Re: Diagnosing issue with Moodle caching

by Howard Miller -
Picture of Core developers Picture of Documentation writers Picture of Particularly helpful Moodlers Picture of Peer reviewers Picture of Plugin developers
+1

It's hard to completely avoid caching to the filestore (NFS). Even if you use memcached/Redis for caching, some of it still wants to cache to files (NFS). I must confess that the MUC is largely witchcraft to me.
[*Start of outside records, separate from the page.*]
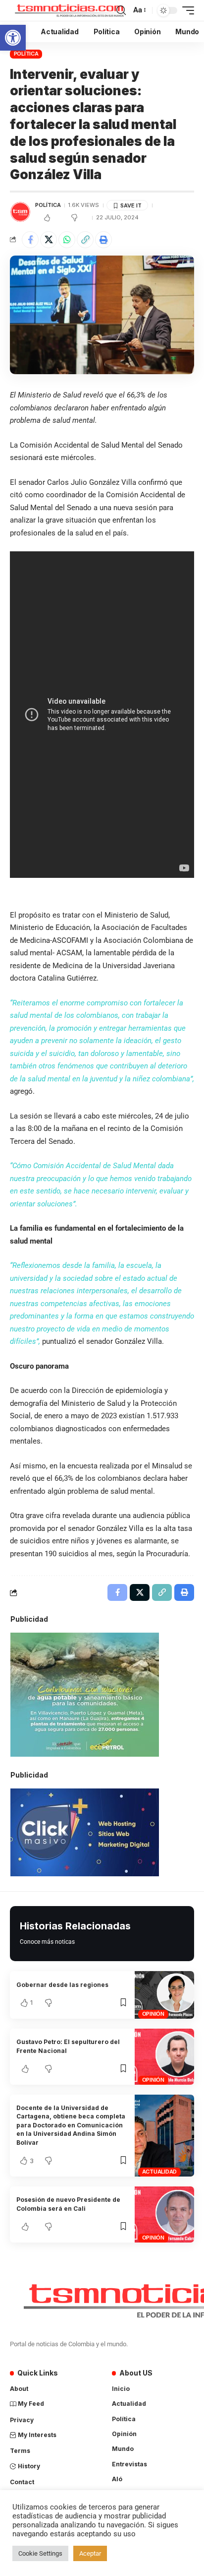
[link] (13, 38)
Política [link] (26, 53)
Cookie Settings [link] (40, 2553)
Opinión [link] (153, 2013)
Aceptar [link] (90, 2553)
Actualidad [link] (159, 2171)
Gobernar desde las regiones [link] (62, 1984)
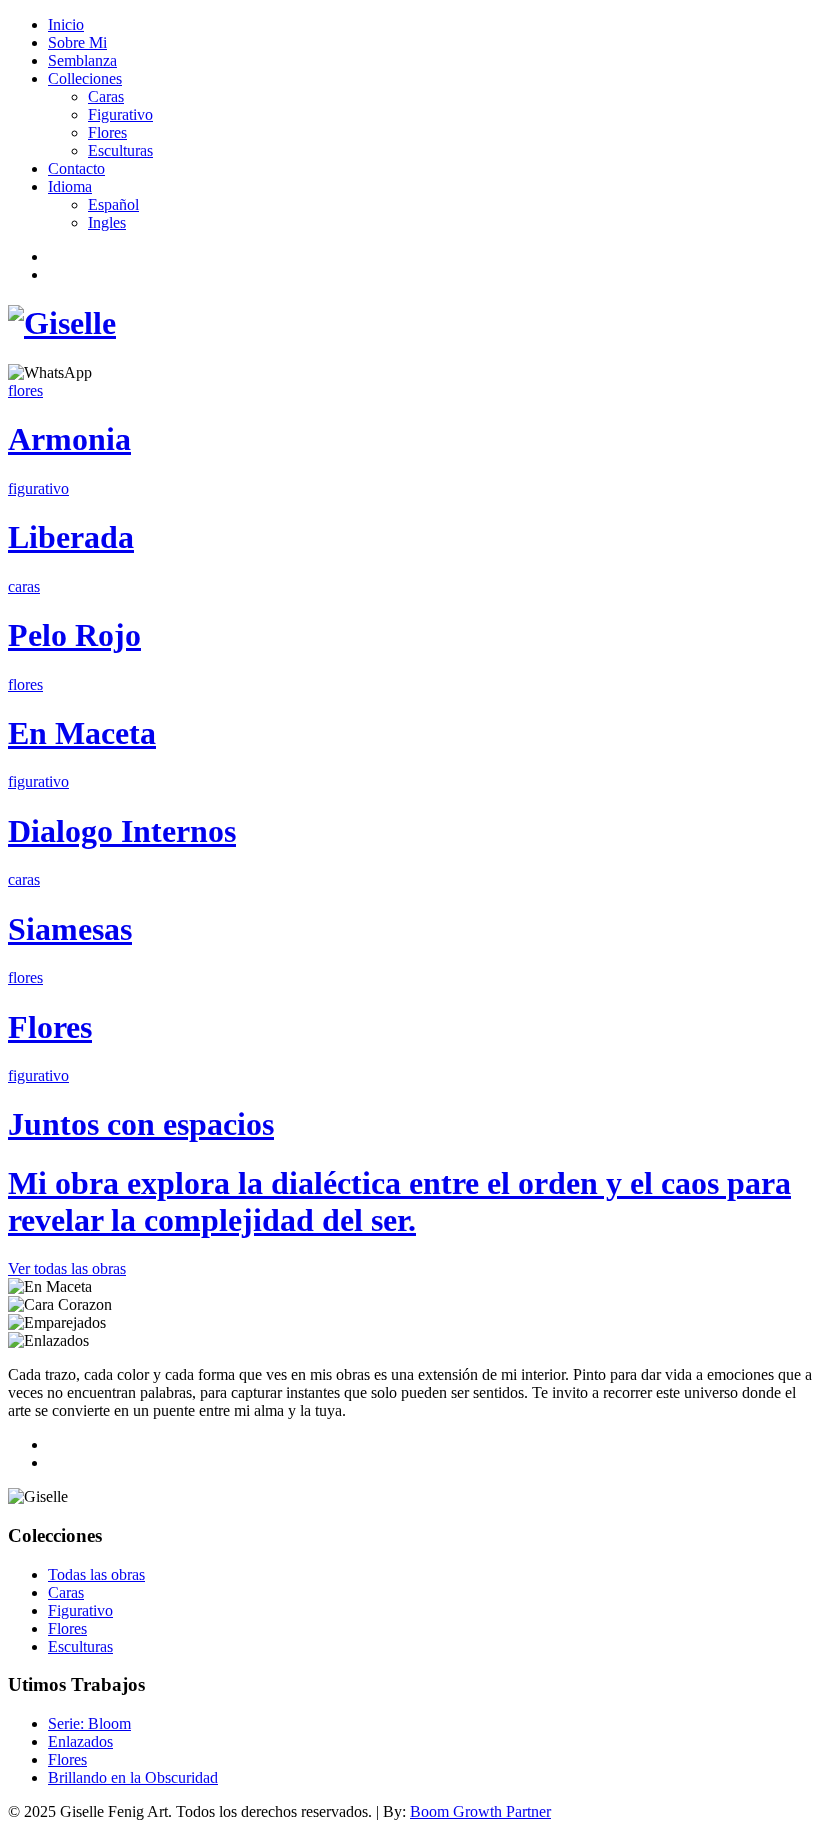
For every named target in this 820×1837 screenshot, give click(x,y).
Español (113, 204)
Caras (106, 96)
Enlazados (80, 1741)
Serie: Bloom (89, 1723)
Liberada (71, 537)
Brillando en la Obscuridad (133, 1777)
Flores (107, 132)
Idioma (70, 186)
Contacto (76, 168)
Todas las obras (96, 1574)
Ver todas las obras (67, 1268)
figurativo (38, 488)
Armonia (69, 439)
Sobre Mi (77, 42)
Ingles (107, 222)
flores (25, 390)
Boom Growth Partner (480, 1811)
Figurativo (120, 114)
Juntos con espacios (141, 1124)
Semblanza (82, 60)
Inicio (66, 24)
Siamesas (70, 929)
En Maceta (82, 733)
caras (24, 586)
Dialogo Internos (122, 831)
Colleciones (85, 78)
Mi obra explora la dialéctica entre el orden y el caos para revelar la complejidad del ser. (399, 1201)
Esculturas (120, 150)
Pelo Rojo (74, 635)
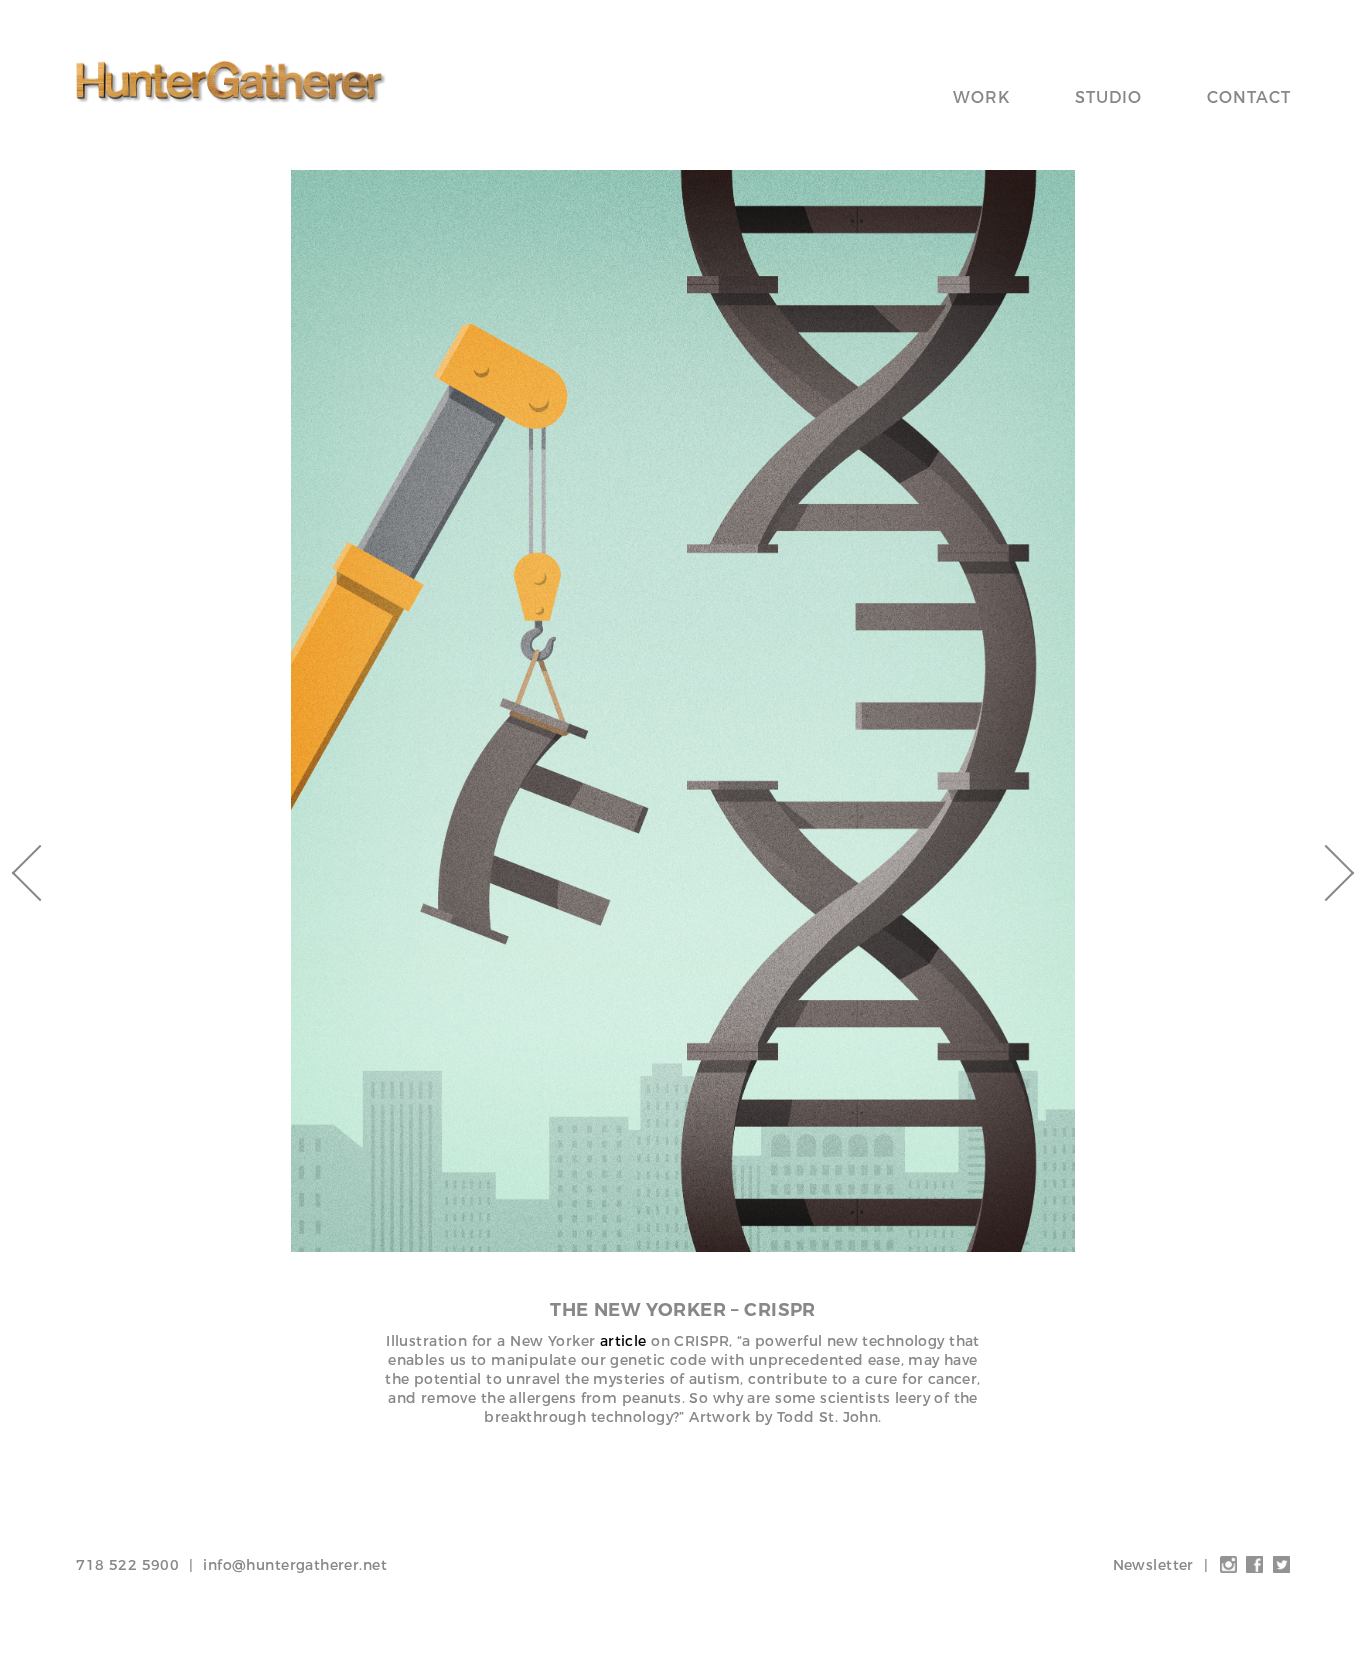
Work (981, 98)
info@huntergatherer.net (295, 1565)
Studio (1108, 98)
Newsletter (1153, 1565)
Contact (1249, 98)
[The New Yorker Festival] (40, 873)
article (623, 1341)
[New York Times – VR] (1326, 873)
You may have noticed me moaning in the past about the lack of useful documentation and support for what is such a critical feature so I'm going to take the opportunity to do that again big grin

Also, yeh, how do you not have temp files on NFS?
In reply to Alistair Spark

Re: Diagnosing issue with Moodle caching

by Alistair Spark -
Picture of Core developers Picture of Particularly helpful Moodlers Picture of Plugin developers
We seem to have uncovered a really odd behaviour of the Moodlesession cookie token changing multiple times when reloading the pages where the timeouts occur.
Seem to see some profile pictures or web service calls returning Set-Cookie.
In reply to Alistair Spark

Re: Diagnosing issue with Moodle caching

by Alistair Spark -
Picture of Core developers Picture of Particularly helpful Moodlers Picture of Plugin developers
For reference, tracked this down as being an issue with the Apache 2.4 which enabled caching of Moodle resources with Cache-Control public directive such as profile pictures, Site logo, etc but by default Apache caches the Set-Cookie Header with those, hence users being kicked out of their session, can be disabled via:
https://httpd.apache.org/docs/2.4/mod/mod_cache.html#cacheignoreheaders

In the end we just fully disabled apache caching as we should properly be thinking that through if we need it, it became enabled as it's a default / poor scoping internally of new Apache config as a combination of app servers being load balanced and reverse proxy setup leading to mod_proxy enabling this type of caching.
Average of ratings: Useful (2)
In reply to Alistair Spark

Re: Diagnosing issue with Moodle caching

by Sarra Lev -

I'm having both those same problems on moodle cloud. I don't know how to change the settings you are speaking about (or if it is possible on moodle cloud, but if you have suggestions, I'd be appreciative.